**Activity**:
Below are entries; output exactly the lines from the one with "You are a computer-use agent. Viewport: 1214px" to the one with "You are a computer-use agent. Screen", both included, and nothing else.

**Records for this task**:
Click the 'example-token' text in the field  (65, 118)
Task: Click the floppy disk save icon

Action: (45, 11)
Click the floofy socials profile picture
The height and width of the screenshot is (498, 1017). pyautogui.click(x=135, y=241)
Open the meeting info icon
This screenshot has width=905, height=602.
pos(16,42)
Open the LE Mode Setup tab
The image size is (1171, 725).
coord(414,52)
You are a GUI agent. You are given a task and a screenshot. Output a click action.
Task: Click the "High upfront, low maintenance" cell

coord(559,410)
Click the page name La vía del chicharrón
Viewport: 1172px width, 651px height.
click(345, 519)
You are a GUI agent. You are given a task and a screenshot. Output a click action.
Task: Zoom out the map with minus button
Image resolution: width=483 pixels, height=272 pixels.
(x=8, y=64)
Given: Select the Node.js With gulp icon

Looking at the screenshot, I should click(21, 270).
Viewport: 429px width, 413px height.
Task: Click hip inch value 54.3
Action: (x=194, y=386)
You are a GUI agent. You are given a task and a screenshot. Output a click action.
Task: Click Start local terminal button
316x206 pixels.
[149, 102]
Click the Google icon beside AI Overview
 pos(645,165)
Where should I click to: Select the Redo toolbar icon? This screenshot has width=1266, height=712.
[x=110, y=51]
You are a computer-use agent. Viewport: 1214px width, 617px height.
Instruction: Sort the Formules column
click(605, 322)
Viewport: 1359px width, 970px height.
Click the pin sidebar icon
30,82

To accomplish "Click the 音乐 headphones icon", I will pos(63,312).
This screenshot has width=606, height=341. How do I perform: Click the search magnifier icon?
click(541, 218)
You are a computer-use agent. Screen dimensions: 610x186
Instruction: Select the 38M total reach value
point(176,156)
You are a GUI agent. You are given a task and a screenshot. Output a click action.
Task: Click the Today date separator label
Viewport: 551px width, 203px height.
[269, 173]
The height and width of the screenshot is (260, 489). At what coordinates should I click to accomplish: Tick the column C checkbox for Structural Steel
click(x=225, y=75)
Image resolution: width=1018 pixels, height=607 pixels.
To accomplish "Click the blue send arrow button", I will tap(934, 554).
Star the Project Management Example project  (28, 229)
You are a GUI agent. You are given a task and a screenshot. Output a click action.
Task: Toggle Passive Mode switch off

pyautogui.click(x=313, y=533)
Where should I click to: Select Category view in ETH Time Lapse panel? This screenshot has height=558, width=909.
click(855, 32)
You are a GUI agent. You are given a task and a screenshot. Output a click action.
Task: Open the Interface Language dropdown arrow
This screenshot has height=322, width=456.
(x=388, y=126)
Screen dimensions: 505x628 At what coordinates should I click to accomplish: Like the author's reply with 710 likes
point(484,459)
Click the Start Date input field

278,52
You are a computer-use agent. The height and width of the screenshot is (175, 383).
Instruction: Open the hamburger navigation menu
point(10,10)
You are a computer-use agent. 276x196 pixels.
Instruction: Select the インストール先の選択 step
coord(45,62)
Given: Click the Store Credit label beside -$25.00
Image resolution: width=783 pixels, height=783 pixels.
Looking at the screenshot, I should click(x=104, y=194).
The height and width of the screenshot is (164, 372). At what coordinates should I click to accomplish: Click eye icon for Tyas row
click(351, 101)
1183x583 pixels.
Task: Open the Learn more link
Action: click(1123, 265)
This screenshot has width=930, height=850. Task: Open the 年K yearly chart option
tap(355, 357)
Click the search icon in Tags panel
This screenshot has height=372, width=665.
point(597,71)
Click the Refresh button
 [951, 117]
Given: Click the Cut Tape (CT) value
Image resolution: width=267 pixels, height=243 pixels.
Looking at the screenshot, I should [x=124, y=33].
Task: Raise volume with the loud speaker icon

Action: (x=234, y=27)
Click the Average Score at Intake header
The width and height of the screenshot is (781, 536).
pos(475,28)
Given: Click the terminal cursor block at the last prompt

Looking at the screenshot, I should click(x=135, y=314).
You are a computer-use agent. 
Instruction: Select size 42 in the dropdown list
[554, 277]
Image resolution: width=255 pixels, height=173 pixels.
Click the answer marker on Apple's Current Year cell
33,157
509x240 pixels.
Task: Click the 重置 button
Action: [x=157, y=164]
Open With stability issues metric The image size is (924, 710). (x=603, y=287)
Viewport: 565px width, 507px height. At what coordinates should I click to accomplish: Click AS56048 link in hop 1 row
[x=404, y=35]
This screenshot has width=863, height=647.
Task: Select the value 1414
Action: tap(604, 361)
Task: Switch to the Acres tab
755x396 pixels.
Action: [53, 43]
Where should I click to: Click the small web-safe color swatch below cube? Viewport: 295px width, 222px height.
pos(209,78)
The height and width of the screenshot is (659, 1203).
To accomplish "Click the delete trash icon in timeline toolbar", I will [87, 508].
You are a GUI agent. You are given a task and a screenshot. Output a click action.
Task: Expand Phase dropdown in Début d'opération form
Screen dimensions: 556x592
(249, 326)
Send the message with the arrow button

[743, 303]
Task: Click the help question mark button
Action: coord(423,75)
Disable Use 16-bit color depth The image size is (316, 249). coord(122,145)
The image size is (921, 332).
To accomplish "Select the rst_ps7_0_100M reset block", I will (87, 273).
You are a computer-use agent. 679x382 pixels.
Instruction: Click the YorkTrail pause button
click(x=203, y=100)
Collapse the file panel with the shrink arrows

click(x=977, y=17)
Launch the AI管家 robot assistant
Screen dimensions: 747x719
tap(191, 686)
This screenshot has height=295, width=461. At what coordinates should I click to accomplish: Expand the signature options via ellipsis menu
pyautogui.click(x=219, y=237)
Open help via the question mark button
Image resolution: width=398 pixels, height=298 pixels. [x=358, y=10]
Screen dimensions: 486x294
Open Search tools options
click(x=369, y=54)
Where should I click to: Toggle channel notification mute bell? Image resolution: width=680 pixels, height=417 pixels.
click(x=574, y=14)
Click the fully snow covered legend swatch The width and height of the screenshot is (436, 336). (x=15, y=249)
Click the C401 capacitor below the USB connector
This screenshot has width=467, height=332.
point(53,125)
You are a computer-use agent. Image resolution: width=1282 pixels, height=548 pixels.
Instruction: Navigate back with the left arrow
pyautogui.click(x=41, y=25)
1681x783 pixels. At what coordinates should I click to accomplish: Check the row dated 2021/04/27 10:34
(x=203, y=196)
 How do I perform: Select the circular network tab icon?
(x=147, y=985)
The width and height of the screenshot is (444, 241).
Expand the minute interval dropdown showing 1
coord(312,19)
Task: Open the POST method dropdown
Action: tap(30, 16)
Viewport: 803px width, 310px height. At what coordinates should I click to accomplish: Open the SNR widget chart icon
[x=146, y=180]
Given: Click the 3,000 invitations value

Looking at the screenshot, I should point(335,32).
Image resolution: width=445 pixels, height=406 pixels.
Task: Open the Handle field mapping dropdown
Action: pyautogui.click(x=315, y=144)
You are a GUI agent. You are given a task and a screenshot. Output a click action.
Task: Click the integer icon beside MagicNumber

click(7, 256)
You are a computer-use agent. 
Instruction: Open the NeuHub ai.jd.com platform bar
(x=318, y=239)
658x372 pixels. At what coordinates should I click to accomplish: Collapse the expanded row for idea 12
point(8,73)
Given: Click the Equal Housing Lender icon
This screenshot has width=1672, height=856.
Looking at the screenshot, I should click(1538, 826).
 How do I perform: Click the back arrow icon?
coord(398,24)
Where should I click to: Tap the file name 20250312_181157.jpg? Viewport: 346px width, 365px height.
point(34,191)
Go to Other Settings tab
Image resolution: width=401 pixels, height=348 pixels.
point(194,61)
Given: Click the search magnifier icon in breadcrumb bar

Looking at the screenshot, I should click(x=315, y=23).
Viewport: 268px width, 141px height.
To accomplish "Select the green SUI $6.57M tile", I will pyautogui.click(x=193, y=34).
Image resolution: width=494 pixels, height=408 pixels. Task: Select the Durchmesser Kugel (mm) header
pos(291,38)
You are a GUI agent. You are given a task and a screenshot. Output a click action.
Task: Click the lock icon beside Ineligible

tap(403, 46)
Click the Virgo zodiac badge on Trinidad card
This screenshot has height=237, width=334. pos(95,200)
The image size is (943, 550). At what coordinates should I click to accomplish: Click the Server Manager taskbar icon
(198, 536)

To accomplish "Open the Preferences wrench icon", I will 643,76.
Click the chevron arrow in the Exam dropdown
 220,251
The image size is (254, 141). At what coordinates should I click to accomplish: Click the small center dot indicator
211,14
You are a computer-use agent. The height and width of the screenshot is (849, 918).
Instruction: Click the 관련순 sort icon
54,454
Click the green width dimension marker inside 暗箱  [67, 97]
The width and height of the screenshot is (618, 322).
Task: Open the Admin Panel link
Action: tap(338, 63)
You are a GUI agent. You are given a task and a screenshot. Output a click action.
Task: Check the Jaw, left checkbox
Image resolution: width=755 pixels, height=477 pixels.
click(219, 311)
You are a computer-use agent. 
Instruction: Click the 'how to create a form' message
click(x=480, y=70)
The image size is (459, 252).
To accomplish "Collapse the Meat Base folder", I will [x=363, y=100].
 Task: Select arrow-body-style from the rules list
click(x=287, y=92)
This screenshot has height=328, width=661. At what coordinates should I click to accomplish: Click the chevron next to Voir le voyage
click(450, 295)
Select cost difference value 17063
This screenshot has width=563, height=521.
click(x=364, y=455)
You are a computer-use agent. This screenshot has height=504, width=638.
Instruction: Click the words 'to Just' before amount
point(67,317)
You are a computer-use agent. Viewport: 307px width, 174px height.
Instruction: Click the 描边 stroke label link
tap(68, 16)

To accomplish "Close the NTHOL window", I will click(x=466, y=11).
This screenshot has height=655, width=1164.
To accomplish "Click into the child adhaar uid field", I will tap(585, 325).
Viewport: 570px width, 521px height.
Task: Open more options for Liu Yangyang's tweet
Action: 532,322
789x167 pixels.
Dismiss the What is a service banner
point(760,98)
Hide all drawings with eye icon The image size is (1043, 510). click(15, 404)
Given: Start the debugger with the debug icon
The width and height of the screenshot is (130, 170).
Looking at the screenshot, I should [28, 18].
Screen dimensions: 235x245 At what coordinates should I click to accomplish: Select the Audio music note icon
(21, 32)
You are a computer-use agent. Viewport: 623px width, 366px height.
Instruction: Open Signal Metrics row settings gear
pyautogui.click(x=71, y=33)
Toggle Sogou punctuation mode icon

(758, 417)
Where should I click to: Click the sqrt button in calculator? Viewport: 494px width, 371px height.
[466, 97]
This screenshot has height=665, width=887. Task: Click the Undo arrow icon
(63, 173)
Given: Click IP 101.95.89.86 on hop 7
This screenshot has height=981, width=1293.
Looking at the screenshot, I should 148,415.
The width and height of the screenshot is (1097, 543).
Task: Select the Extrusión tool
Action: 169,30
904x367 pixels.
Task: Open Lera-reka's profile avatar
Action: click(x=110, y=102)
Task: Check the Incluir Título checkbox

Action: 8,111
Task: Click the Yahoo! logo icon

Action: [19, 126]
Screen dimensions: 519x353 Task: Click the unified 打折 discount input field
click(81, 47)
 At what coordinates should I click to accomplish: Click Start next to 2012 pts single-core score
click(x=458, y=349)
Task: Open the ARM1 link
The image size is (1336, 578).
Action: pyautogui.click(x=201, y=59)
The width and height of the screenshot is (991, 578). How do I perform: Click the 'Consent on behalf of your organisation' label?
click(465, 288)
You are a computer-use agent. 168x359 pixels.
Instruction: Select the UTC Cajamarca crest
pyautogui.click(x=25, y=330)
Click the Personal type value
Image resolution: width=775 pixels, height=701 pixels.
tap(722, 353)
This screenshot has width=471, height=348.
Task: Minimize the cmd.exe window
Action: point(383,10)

**Exercise response**:
You are a computer-use agent. Viewport: 1214px width, 617px height.
Instruction: Sort the Formules column
click(605, 322)
Viewport: 1359px width, 970px height.
Click the pin sidebar icon
30,82

To accomplish "Click the 音乐 headphones icon", I will pos(63,312).
This screenshot has width=606, height=341. How do I perform: Click the search magnifier icon?
click(541, 218)
You are a computer-use agent. Screen dimensions: 610x186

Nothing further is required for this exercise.